I am, of course, inordinately proud of the books. (I hadn’t realised, before starting this thing, that a publisher can be more simply proud than an author; the author is always dogged by that ‘but it could have been even better’ feeling.) In the past year CBe has published three poetry books: one is on the Forward Prize shortlist, one is on the Forward First Collection Prize shortlist and has a PBS Recommendation, a poem from the third is in the Forward anthology and the author is reading at Aldeburgh in November. Previous: McKitterick Prize (best first novel by a writer aged over 40) in 2008; Aldeburgh Poetry Prize 2009; shortlisting for a European poetry in translation prize; other shortlistings. Christopher Reid’s The Song of Lunch was broadcast by the BBC as a TV film with Emma Thompson and Alan Rickman; Nicky Singer’s Knight Crew was staged as a youth opera at Glyndebourne, with a BBC series of programmes about that.
Some good breaks as well as books. But given that I had no expectation that this adventure would continue beyond its first four books in late 2007, and that I don’t publish to win prizes, the above paragraph is bizarre.
There are occasions when prizes can be helpful to a small publisher but as a reader and writer I shy away. (CBe publishes mainly fiction, but I don’t think I’ve read a single novel even shortlisted for the Booker, never mind the winners, since Coetzee’s Disgrace.) Likewise many other aspects of the present book culture. Books as show business (the Edinburgh Book Festival is a cattle market, not even an efficient one; I sent some books up last year for a reading by a CBe writer and they lost them). Writing as a professional career (with courses and qualifications and all that grooming). The idea (lurking behind the funding mechanisms of the Arts Council and the mission-statement business-speak of public arts organisations) of literature as being ‘good for you’. [Insert Bolaño quote here.*] Not to mention the bland indifference – it’s not active dislike and it’s nothing personal, it’s just the standard behaviour of institutions grown too big for their roots – to small presses shown by the big retailers, the broadsheets and other arbiters of what gets attention.
None of those things has anything to do with my personal reading and writing – of which CBe is an extension by other means. Some engagement with the mad world is of course necessary, if the books aren’t just going to moulder in boxes, but CBe will stay small. (The entire team consists of printer Chris, down the road; distributor Bill, at Central Books; web-man Alan; and me. No designers (except for two of the covers), no typesetters, no publicity or marketing folk, no envelope-stuffers. No receptionist, no nightwatchman. No water cooler. No spreadsheets. And no external funding; I’ve applied twice to the Arts Council for sums of under £5K and twice been refused.)

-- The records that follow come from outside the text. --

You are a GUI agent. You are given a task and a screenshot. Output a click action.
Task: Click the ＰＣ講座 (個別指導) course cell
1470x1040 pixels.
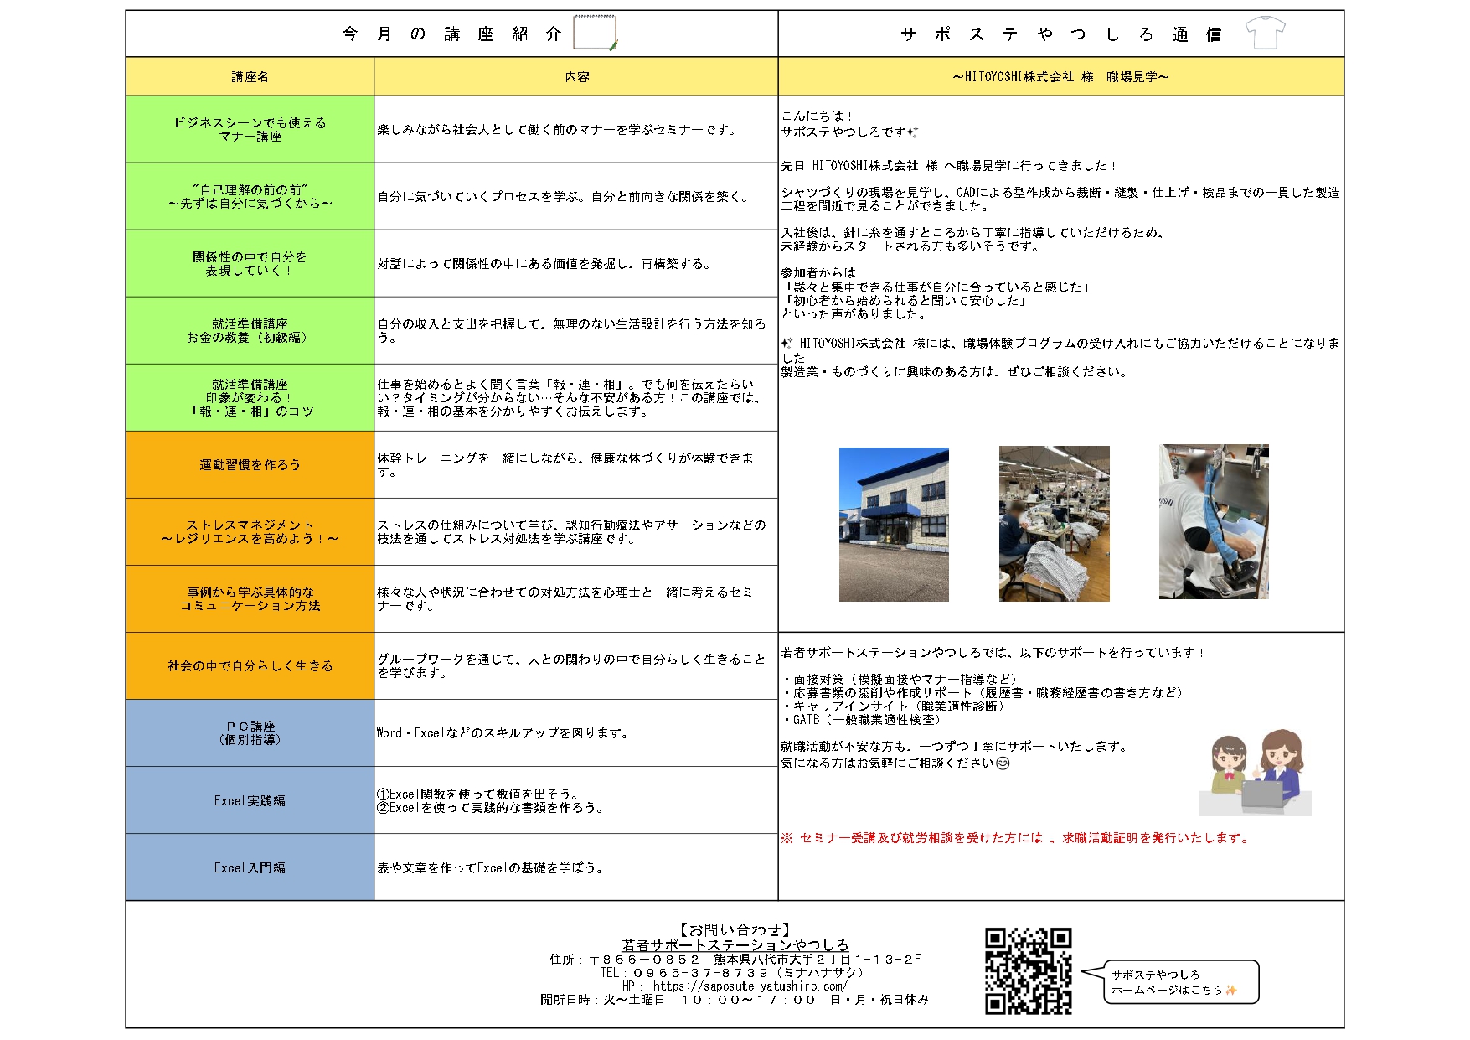click(250, 732)
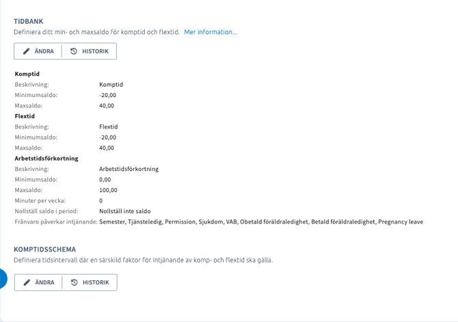Select the bold Flextid subsection heading
The image size is (458, 322).
25,116
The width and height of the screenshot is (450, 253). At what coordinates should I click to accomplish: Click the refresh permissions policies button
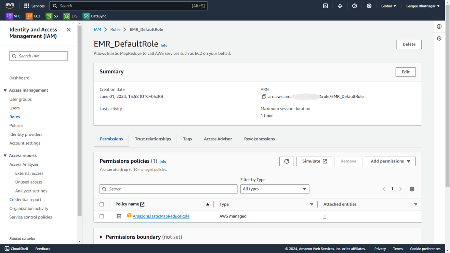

Fortunately, books are not expensive to produce. Compared to films, obviously, but compared to pretty well all the other arts too. (I used to wish I was an artist, mainly because I wanted a studio – a den, a playroom – and now I’m glad I escaped that.) But to keep the show on the road, I do need to sell them too. Off you go to the website. Press the ‘Add to cart’ button more times than you really want to, and give me a good reason to get away from this desk and join the queue at the post office.
* Bolaño: ‘Writers today . . . are no longer young men of means unafraid to inveigh against the norms of respectable society, much less a bunch of misfits, but products of the middle and working classes determined to scale the Everest of respectability, hungry for respectability . . . They pursue it desperately. And in order to attain it they really have to sweat. They have to sign books, smile, travel to unfamiliar places, smile, make fools of themselves on celebrity talk shows, keep on smiling, never, never bite the hand that feeds them, participate in literary festivals and reply good-humoredly to the most moronic questions, smile in the most appalling situations, look intelligent, control population growth, and always say thank you.’